[Data items]
***

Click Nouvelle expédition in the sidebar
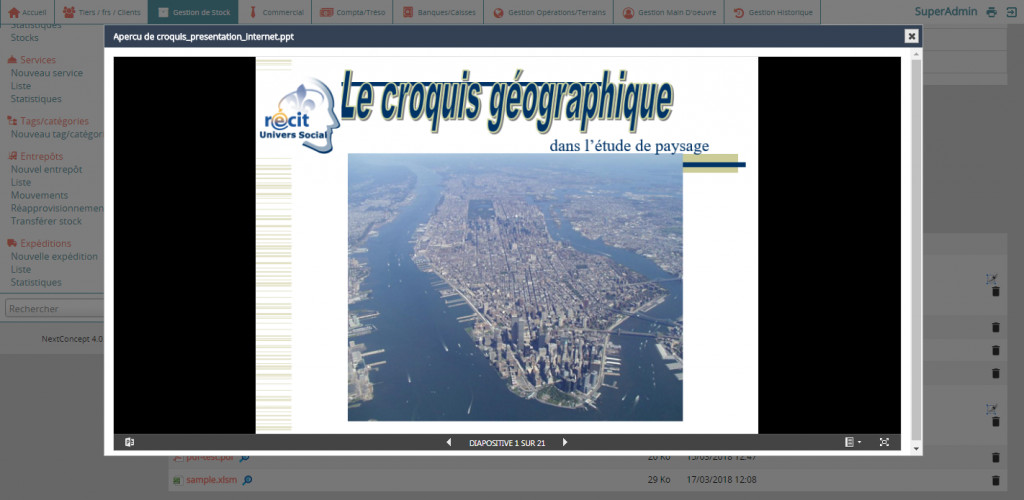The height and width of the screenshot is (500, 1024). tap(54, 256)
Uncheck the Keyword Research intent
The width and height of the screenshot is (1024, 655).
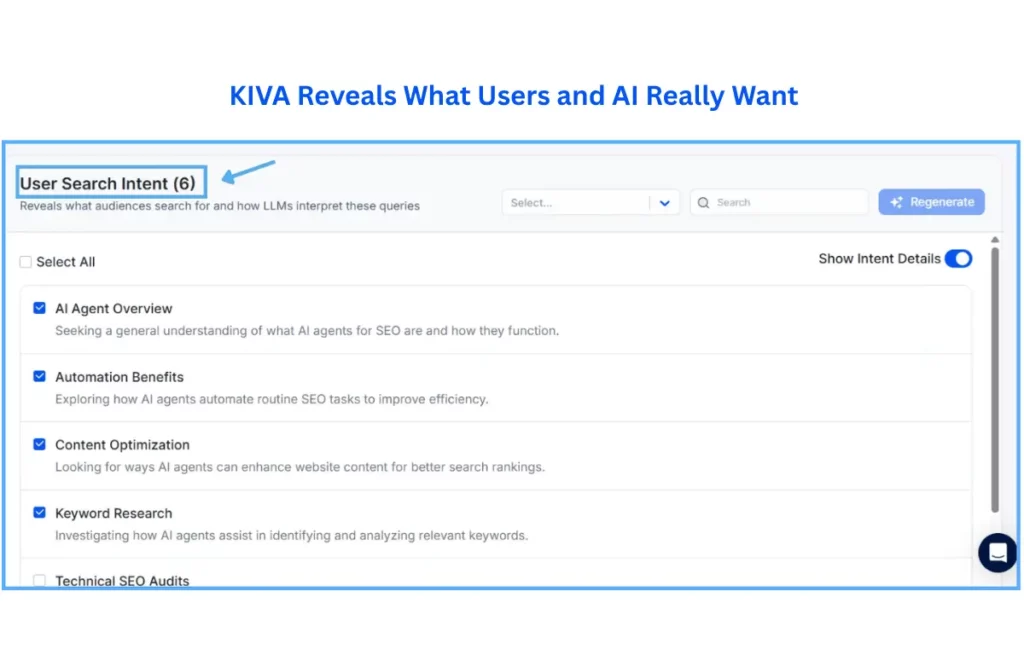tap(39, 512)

***

**WHAT THE EXERCISE ASKS**
In the records above, find the line containing "Uncheck the Keyword Research intent", then please restate it and each line after it word for word, pictures excluded.

**SOLUTION**
Uncheck the Keyword Research intent
The width and height of the screenshot is (1024, 655).
tap(39, 512)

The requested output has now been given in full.